The companies interviewed have a combined turnover of around NZ$1300 billion (over 10 times NZ’s GDP). It is critical that exporters are aware of two key insights provided by the study. Firstly, that demand for sustainability exists and is growing – retailers and brand owners are key drivers for this as they seek to provide for more educated customers. Secondly, that New Zealand’s clean green image is a definite selling point – activism or an exposé related to the green gap appears to be the biggest risk to the brand or image.

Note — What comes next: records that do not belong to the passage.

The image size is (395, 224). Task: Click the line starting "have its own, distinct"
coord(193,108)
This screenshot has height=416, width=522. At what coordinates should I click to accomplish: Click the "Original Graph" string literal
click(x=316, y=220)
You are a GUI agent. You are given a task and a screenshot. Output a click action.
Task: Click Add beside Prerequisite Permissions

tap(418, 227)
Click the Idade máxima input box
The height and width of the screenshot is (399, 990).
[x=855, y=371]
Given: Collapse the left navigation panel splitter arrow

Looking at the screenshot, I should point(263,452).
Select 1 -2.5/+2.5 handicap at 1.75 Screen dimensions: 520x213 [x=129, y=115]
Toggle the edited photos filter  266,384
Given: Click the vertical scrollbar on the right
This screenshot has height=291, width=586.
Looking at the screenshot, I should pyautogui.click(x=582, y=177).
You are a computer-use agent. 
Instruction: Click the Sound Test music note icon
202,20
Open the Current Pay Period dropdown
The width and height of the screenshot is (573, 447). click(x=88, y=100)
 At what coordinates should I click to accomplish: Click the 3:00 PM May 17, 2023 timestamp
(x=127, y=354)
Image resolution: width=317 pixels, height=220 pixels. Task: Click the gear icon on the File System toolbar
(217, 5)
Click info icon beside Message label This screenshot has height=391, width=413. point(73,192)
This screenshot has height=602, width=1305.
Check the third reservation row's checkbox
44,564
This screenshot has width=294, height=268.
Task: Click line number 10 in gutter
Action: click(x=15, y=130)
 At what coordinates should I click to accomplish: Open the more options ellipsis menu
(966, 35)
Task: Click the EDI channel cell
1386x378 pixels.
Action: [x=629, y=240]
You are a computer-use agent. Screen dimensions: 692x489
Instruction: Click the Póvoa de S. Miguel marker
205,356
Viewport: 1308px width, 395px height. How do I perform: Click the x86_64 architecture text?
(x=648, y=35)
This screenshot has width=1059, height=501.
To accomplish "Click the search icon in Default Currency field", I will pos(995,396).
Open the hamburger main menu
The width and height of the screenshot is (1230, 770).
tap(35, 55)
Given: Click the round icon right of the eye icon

Comvita Sales and Marketing Manager, Scott Coulter, says they market their bee and general health products using New Zealand’s image. For example, their ‘Winter Wellness’ range of anti-oxidents, has a background photo of snow covered Alps and a still, clear, lake. Coulter says all of their markets are different (of last years $22.5million in sales, exports to over 6 countries represented around 40%) but they all have common threads, one of which is the customers ability to make a connection between stunning New Zealand scenery and Comvita products.

Therefore New Zealand’s image is incredibly important to the credibility of the Comvita brand, says Coulter, and another reason why they concentrate on their sustainability platform. There is a huge swing worldwide, against foods that have genetically modified ingredients, he says, and even in the last six months, Japan has acknowledged that it is a major issue for them. The health sector in markets like the UK is huge, explains Coulter, and consumers are far more discerning and demanding than those in other markets. Coulter says the perception is that our product is from a country that has little or no adverse effects caused by heavy industry or over population.

“I cannot stress enough how maintaining New Zealand’s environment is of critical importance to not only our brand, but also to many other food and health product exporters.”